Фофанов и по натуре очень гостеприимный. А кроме того, он больше всего на свете боится одиночества.

— Когда остаюсь один — не могу. Сижу вот так с вами, с другим кем-нибудь, и ничего — легко дышать. А останусь один — и сейчас же начинается… это самое. Мерзко, что как кровь-то, кровь сопротивляется, приливает к голове, к ушам, вот-вот наружу бросится. Не испытывали?

Пренеприятнейшее чувство. Но исключительно когда один. На людях — никогда, ни-ни… Ну-с, — за ваше здоровье.

Оставаясь один, Фофанов начинал ощущать давление атмосферы.

Началось это года три назад. Вычитал в календаре или в отделе «Смесь» сведение, доселе ему неизвестное, о том, что воздух имеет вес; это и особенно огромные цифры его поразили. Достал какую-то популярную книжку на эту тему, внимательно перечел.

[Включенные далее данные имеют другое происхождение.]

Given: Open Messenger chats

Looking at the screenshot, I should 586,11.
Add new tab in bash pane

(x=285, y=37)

Несколько дней ходил молчаливый, задумчивый.

После и началось "это самое".

— Кровь-то, кровь — сопротивляется, приливает…

Фофанова возили по докторам — те стукали, слушали, — ничего не нашли.

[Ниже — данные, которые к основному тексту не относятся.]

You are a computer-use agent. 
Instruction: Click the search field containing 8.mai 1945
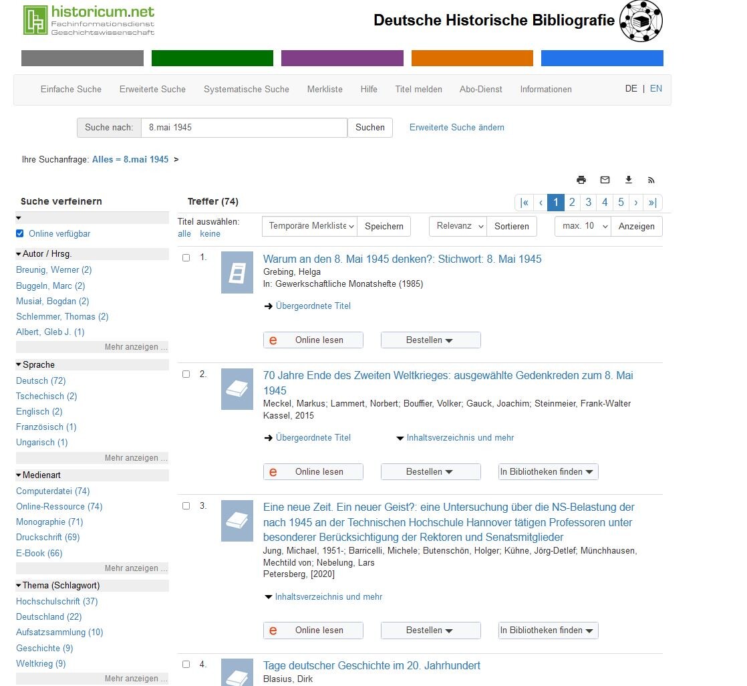[x=244, y=127]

Все-таки его лечили, даже в Гагры ездил он на счет М. А. Суворина, в "Новом Времени" сотрудничал. Почему понадобилось именно в Гагры, — не знаю. Знаю только, что в Гаграх Фофанов страшно скучал, сначала, как обещал докторам, держался, потом не выдержал — запил по своему обыкновению мертвую. Еще в Гаграх, в пьяном виде, он чуть не убил какого-то диакона.

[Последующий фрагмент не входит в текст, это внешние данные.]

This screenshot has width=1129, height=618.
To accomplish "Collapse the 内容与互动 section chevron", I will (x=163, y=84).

Фофанов боится одиночества. Но, собственно, бояться ему нечего. В одиночестве ему редко приходится оставаться. Шесть человек детей, жена, он сам, не считая кота, собаки, бесчисленных канареек, — все ютится в двух маленьких комнатах. Кроме этого, так сказать, коренного населения, в квартире Фофанова еще постоянно толкутся гости.

Гости самые разные. Околоточный из соседнего участка, хозяин пивной на углу напротив, какой-то сухонький старичок, бывший князь и вице-губернатор, отдаленный от этого своего потерянного величия несколькими годами арестантских рот, толстая булочница, поклонница поэзии, снабжающая Фофанова хлебом, не требуя по счетам, какие-то студенты, какие-то просто оборванцы…

Приходят и друзья писатели, поэты старой школы. Из Павловска наезжает аккуратный тихий старичок — Леонид Афанасьев, полная противоположность Фофанову во всем: не пьет, не курит, от непечатных слов болезненно ежится.